Even function and linear combination Why is it true that if 
$f(x):\mathbb{R}\longrightarrow\mathbb{R}$ is a positive, even function, decreasing for x>0, then it can be written as a convex linear combination of $\frac{1}{2h}\chi_{[-h,h]}(x)$? 
Thank you, I'm struggling with this a lot!
 A: Suppose that $f\colon\mathbb{R}\longrightarrow\mathbb{R}$ is a positive even function, which is decreasing and left-continuous on $[0,\infty)$, and such that $f(x)\to0$ as $x\to\infty$. Then for real $t\ge0$
\begin{multline}
 f(t)=\int_{[t,\infty)}-df(u)
=\int_{[0,\infty)}-df(u)1_{t\le u} \\ 
=\int_{(0,\infty)}-df(u)1_{t\le u}
=\int_{(0,\infty)}-df(u)1_{|t|\le u} \\ 
=\int_{(0,\infty)}-df(u)\chi_{[-u,u]}(t)
=\int_{(0,\infty)}\mu(du)\frac{\chi_{[-u,u]}(t)}{2u}, \tag{0}
\end{multline} 
where the measure $\mu$ is defined by the formula $\mu(du)=-2u\,df(u)$. 

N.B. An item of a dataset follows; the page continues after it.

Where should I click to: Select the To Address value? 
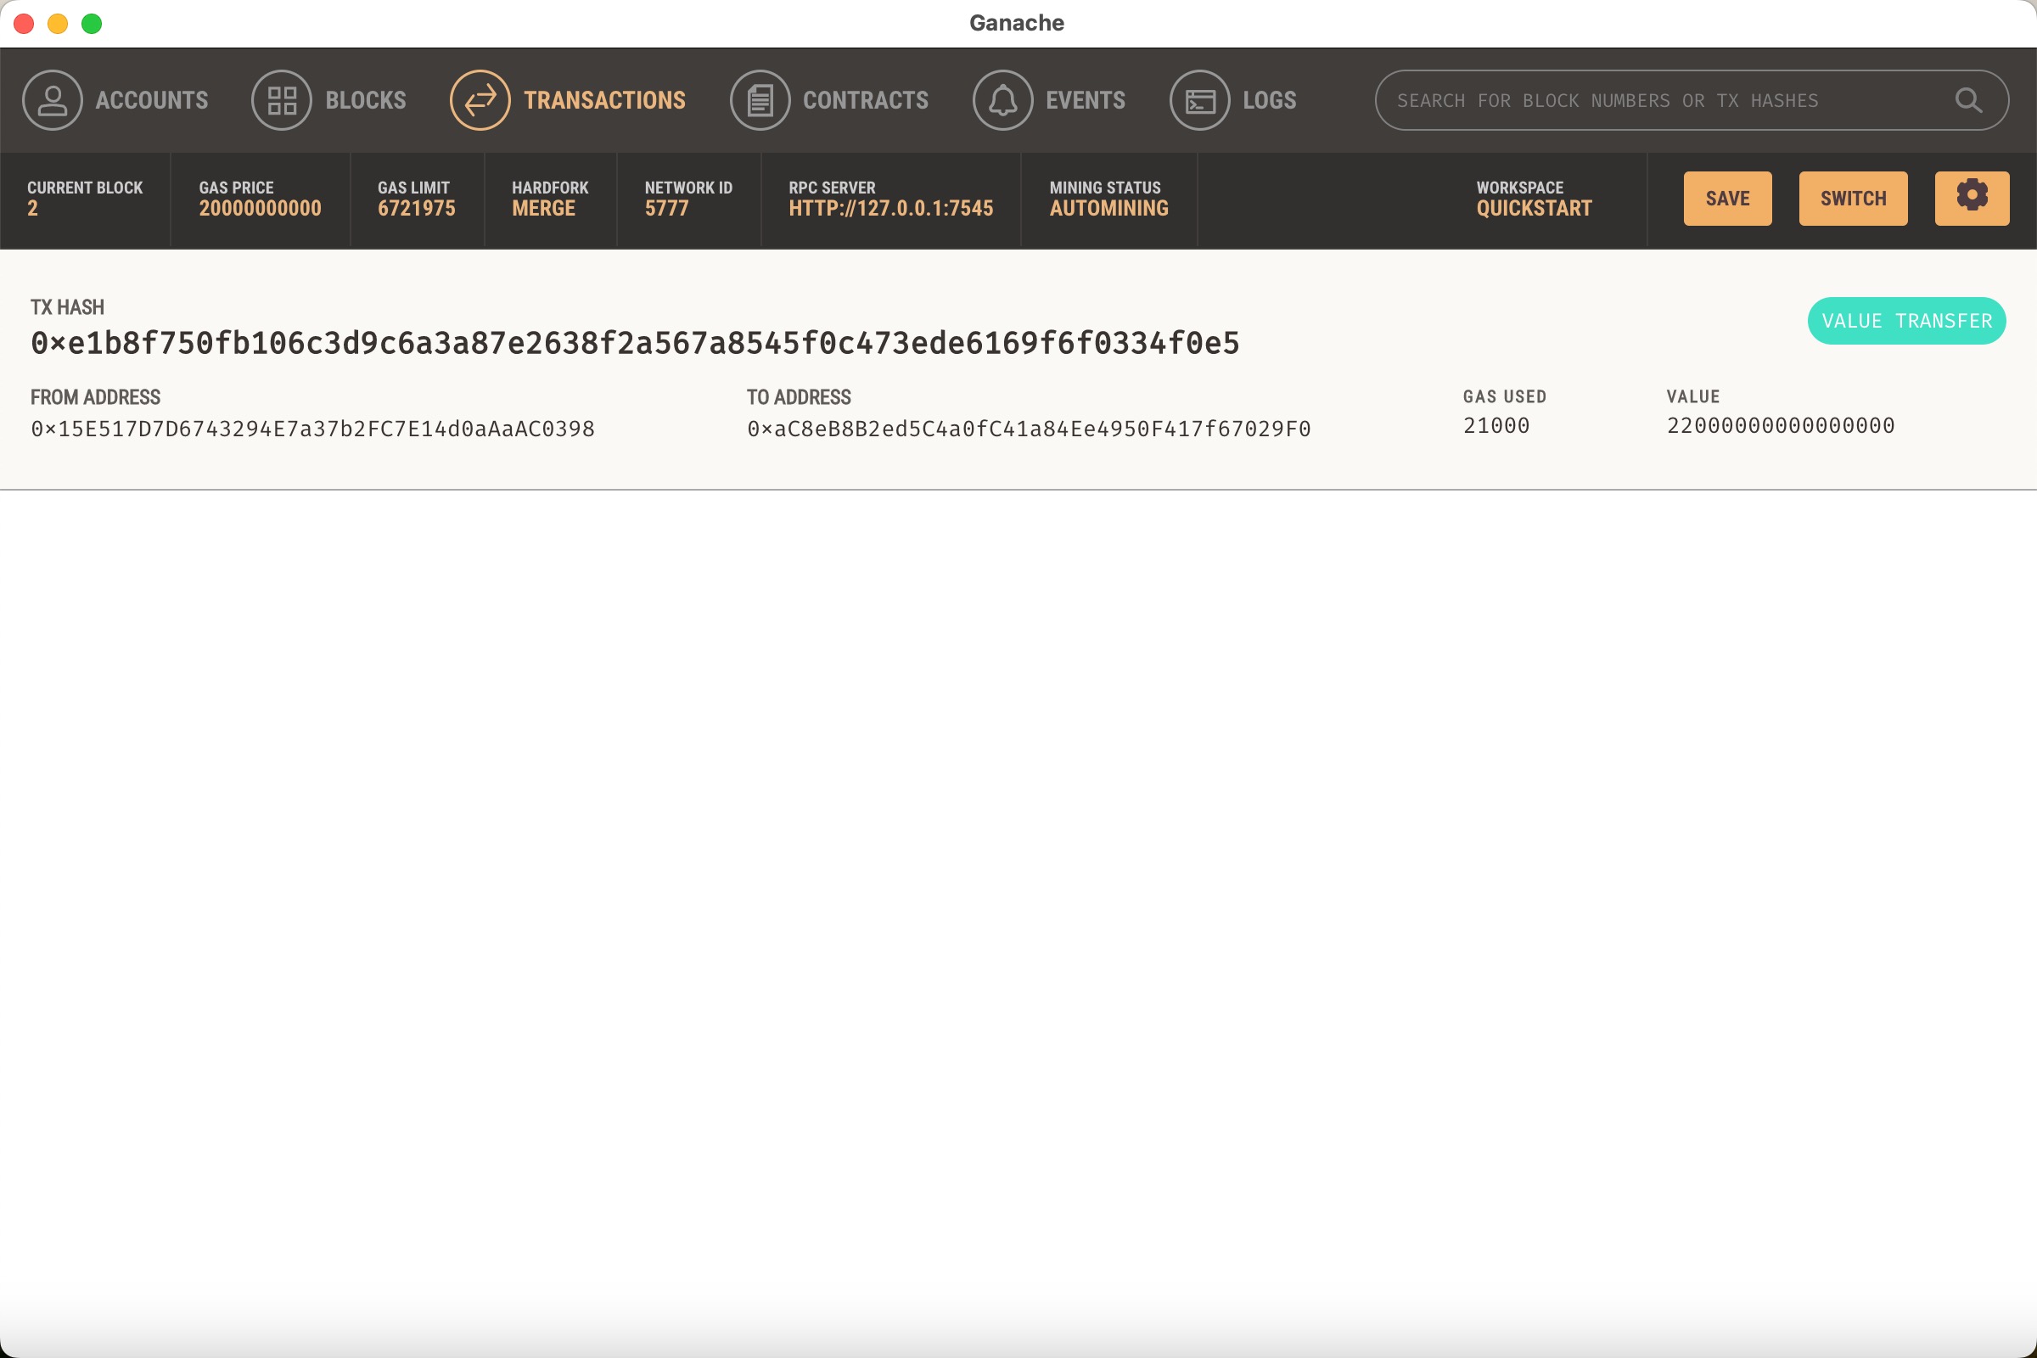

In display (0), the first equality holds because $f$ is left-continuous on $[0,\infty)$ and $f(x)\to0$ as $x\to\infty$; the second equality holds because $t\ge0$; the third equality holds because $f$ is left-continuous at $0$ and, being even, is also right-continuous at $0$ and hence continuous at $0$, so that $\int_{\{0\}}df(u)=0$; and the fourth equality holds because $t\ge0$; the remaining equalities in (0) are trivial.  
So, 
\begin{equation*}
  f(t)=\int_{(0,\infty)}\mu(du)\frac{\chi_{[-u,u]}(t)}{2u}
\end{equation*}
for $t\ge0$. Since $f$ is even, the latter identity holds for all real $t$. 
So, $f$ is indeed a positive mixture of functions $\frac{\chi_{[-u,u]}}{2u}$ with $u>0$. 
Also,
\begin{multline*}
 \int_0^\infty \mu(du)
=\int_0^\infty -2u\,df(u)
=\int_0^\infty -2\,df(u)\int_{(0,u]} dt \\ 
=\int_0^\infty dt\int_{[t,\infty)}-2\,df(u)
=\int_0^\infty dt\,2 f(t)=\int_{-\infty}^\infty dt\,f(t);
\end{multline*}
the third equality here is an instance of the Fubini--Tonelli theorem. 
So, the positive mixture is actually a convex mixture (that is, $\int_0^\infty \mu(du)=1$) if and only if 
\begin{equation}
 \int_{-\infty}^\infty du\,f(u)=1. \tag{1}
\end{equation}

It is clear that the condition $f(x)\to0$ as $x\to\infty$ is necessary for (1), given that $f$ is positive and decreasing on $[0,\infty)$.  
Also, the example of the function $f=\frac{\chi_{(-1,1)}}2$, which cannot be represented as a positive mixture of functions $\frac{\chi_{[-u,u]}}{2u}$ with $u>0$, shows that the condition that $f$ be left-continuous on $[0,\infty)$ cannot be dropped.